Say the prompt is: "Should DoorDash enter Nigeria?"

Here is a crisp answer using GATES:

Goal: Growth. DoorDash has saturated the United States and needs new revenue streams. Nigeria offers a young, urbanizing population with rising smartphone adoption.

Audience: Start with urban professionals in Lagos who already order food through WhatsApp groups and informal delivery apps. This segment has disposable income and smartphone penetration.

TAM: Lagos has about 15 million people. Estimate 3 million with smartphones and discretionary income. If one million order once a week at an average ticket of $8, that is $416 million in annual gross order value.

Entry mode: Partner with an existing Nigerian logistics startup like Gokada. A partnership gets DoorDash into the market in six months instead of two years. It also sidesteps the challenge of building a driver network from zero.

Success metrics: Primary metric is weekly active orderers in Lagos. Supporting metrics are courier utilization, order defect rate, contribution margin, and merchant retention. Target 100,000 weekly orderers in month twelve.

That answer takes about eight minutes to deliver. It shows structure, commercial reasoning, market awareness, and judgment.

Common traps

Watch out for four common mistakes in market entry questions:

  1. Skipping clarifying questions and diving into a memorized framework
  2. Sizing the market but ignoring unit economics
  3. Picking an entry mode without comparing alternatives
  4. Forgetting to name a success metric with a time horizon

The first trap shows up most often. Candidates are so eager to show off a framework that they forget to ask what the company actually wants. Take 60 seconds to confirm the prompt with your interviewer before you jump into strategy.

Practice drills

Try these prompts on your own. Give yourself 30 minutes each:

  1. Should Spotify launch in India?
  2. Should Stripe expand into Southeast Asia?
  3. Should Netflix enter Nigeria with a local-language tier?
  4. Should Airbnb build a separate product for rural China?
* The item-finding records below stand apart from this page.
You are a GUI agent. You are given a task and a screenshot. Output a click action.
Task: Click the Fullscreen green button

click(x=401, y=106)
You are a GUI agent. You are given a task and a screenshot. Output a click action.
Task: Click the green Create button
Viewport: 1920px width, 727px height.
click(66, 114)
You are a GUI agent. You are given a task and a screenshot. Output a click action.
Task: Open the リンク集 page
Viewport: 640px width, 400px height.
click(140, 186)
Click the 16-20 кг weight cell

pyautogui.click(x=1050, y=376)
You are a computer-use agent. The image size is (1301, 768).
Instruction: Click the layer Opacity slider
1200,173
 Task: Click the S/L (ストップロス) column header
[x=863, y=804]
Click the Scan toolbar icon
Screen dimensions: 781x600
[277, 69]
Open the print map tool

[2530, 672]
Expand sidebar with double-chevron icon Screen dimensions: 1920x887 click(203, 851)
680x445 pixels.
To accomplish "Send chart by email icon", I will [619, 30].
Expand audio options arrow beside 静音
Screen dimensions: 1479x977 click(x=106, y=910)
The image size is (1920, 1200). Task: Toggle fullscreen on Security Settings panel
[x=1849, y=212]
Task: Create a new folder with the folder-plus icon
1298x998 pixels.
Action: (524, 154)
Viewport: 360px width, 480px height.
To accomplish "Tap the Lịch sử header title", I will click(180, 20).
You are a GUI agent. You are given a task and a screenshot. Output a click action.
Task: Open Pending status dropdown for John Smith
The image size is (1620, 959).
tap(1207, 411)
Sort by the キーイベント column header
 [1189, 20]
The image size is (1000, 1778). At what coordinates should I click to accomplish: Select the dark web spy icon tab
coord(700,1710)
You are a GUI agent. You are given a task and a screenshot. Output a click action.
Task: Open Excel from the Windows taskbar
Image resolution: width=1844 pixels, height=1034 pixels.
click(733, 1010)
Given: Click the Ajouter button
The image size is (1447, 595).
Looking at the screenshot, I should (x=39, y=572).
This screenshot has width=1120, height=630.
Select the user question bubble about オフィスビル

Record yourself. Listen back. Count how many times you say "maybe" or "I think." Replace those with specific numbers and clear trades. That is how you sound like a senior PM instead of a junior candidate.

Final advice

Market entry questions reward candidates who think like a CEO for 30 minutes. Your job in this answer goes beyond feature work. You become a capital allocator, a strategist, a marketer, and an operator. Show the interviewer you can hold all four roles in your head at the same time.

Start with the goal. Define the audience. Size the market. Pick an entry mode. Name your metrics. Then stop talking and let the interviewer drive the dialogue. The best candidates leave room for back-and-forth with the interviewer.